Ironically, as Accenture CIO Modruson notes, "Complex things tend to be easier to design and deploy." Many enterprises justify Rube Goldberg-type systems by saying they need them now and promising themselves that they'll clean up the technology later. But "later never happens," Modruson says dolefully. Strong central governance can prevent that "let the future worry about it" mentality. "Organizations that have effective IT governance by and large have lower levels of IT complexity," notes Gartner's McDonald.

That's why CIOs and their business partners must have strong governance "about what really impacts our customer, with business a key part of that decision structure," says Michael Vincent, CIO of global financial services provider ING.

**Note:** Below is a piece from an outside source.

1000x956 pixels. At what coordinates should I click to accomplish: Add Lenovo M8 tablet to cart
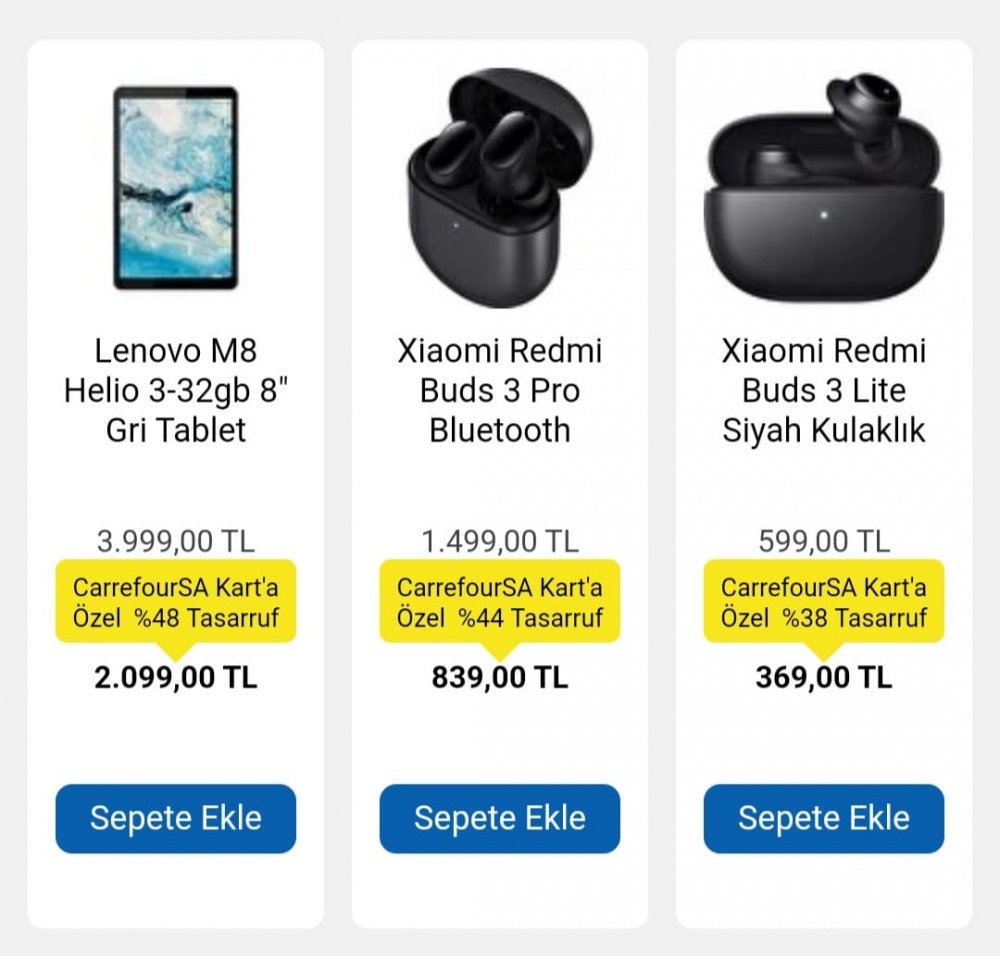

Having that fundamental business understanding -- and a common view of it in both business and technology leaderships -- provides the CIO with the ability to make decisions that prevent unnecessary complexity and also enables him to more accurately assess the costs and benefits of any desired technology. It enables him, Vincent says, to figure in the impact of complexity not just on deployment but also on maintenance and integration, which consumes about 70 percent of IT's budget. It also allows him to gauge how a technology will affect future changes to both the business and the IT infrastructure. "This customer focus helps show which requests are too complex for the value provided," says Vincent.

Of course, CIOs are always under pressure to respond quickly to business's urgent priorities, and an IT leader will inevitably need to make some complexity trade-offs for truly critical demands. But you can't let that pressure subvert the principles of good governance.

"If we find ourselves living in a 'get it done' mode for extended periods, the red flag goes up," says Wal-Mart's Ford. By having a seat at the executive committee table, Ford can make sure the red flag is not ignored.

This joint IT-business approach to decision making should also extend to decisions on what technology products and services are purchased -- even for technologies that the CIO is not directly responsible for managing, says John Petrey, CIO of financial services provider TD Banknorth.

"In some cases, a business unit might go out and contract for services such as Salesforce.com. That starts out as a silo with no messaging or integration with existing apps. But later, that messaging or integration becomes desirable and then the complexity factor for IT rises," Petrey says. What seemed like an isolated technology ends up needing to connect to core systems, requiring retrofit work.

The CIO's involvement in these outside-of-IT decisions can help ensure conformity to standards and architectures, says Petrey, reducing current or future complexity issues that could affect the business units, not just IT. "You want to look for the best fit to business needs and minimum complexity through the governance process," he says.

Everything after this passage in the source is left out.